The helicopter was en route to a girls basketball game at Kobe’s Mamba Sports Academy in Thousand Oaks; the pilot was trying to bring the aircraft above a fog-covered hill when it slammed into a hillside in Calabasas.

Bryant said that when she arrived at the sheriff’s station in Malibu that day, deputies “stared” at her.

“I walked in and asked where they were. I was repeatedly asking. They just stared at me,” she testified. ‘Where are they? Where are they?’”

She said when LA County Sheriff Alex Villanueva met with her privately to confirm the deaths, he brought a publicist with him, whom she asked to leave.

During her testimony, Bryant, who was concerned about paparazzi, recalled specifically asking Villanueva, “If you can’t bring my husband and baby back, please make sure that no one takes photographs of them. Please secure the area. And he said, ‘I will.’ And I said, ‘No, I need you to get on the phone right now and I need you to make sure you secure the area.’”

But, weeks later, the LA Times reported that sheriff’s deputies had shared graphic photos from the crash site.

A patron at the Baja California Bar and Grill in Norwalk testified that a bartender relayed to him that a sheriff’s deputy had showed him graphic photos from the crash site. The patron, Raphael Mendez Jr., wrote in his formal complaint on the sheriff’s department website that the deputy was “showing photos of [Kobe Bryant’s] decapitated body.”

Mendez testified at the trial earlier this week, saying, “I was in disbelief. I was disappointed, disgusted, and angry.”

Bryant said she was with her daughters and holding her then-7-month-old baby Capri when she learned of the LA Times story.

“I bolted out of the house and around to the side so my girls wouldn't see,” Bryant testified Friday. “I was blindsided again, devastated, hurt. I trusted them. I trusted them not to do these things.”

“I expected them to have more compassion, respect,” she said. “My husband and my daughter deserve dignity.”

Villanueva, the county’s first witness, was brought to the stand after Bryant finished her testimony. The sheriff told deputies that if they deleted photos, they would not be disciplined. Bryant’s lawyers have argued the deletion of the images was part of a “cover-up.”

“I believe they were all deleted,” Villanueva testified under cross-examination Friday. Since photos haven't surfaced in the last two and a half years, he said, “I’m pretty sure that’s accurate.” He added, “God knows — that’s about it.”

The notion that these photos might leak online, and that they could be seen by her and Kobe’s three other daughters — Capri, 3; Bianka, 5; and Natalia, 19 — keeps her awake at night, Bryant told the court. Since learning of the photos, Bryant testified, she has had panic attacks.

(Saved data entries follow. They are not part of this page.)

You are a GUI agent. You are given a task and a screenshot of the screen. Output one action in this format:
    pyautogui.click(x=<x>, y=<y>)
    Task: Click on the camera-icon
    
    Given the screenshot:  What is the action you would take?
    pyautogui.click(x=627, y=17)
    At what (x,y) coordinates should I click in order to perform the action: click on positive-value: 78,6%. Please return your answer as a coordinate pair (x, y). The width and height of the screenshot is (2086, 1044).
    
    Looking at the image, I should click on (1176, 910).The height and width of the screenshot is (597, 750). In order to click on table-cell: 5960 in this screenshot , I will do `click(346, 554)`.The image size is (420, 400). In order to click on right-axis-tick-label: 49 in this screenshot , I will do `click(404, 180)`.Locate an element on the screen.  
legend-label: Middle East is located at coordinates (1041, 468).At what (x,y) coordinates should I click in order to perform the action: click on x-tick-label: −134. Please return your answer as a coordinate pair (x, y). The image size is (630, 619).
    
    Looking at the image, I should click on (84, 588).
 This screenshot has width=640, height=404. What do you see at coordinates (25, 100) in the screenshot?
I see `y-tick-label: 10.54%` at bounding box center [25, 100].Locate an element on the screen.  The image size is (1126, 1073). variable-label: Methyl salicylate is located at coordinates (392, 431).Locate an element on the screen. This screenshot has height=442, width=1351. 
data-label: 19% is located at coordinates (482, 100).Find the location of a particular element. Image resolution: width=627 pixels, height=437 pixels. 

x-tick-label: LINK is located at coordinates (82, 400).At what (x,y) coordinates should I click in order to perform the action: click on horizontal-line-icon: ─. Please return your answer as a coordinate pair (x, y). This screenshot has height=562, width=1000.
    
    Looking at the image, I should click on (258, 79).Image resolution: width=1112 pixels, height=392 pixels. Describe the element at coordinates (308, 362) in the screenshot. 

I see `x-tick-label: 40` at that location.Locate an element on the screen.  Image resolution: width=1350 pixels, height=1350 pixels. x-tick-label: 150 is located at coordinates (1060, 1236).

I live in fear every day of being on social media and having these photos pop up,” she said. “I live in fear of my daughters being on social media and these popping up."

Bryant filed a lawsuit against the county in September 2020. Christopher Chester, whose wife and daughter died in the helicopter crash, joined the lawsuit. The families of two other victims each received a $1.25 million settlement last year over the leaked images.

“I’m willing to go to hell and back to get justice for my family,” Bryant testified Friday.

Her lawyers rested their case after her testimony.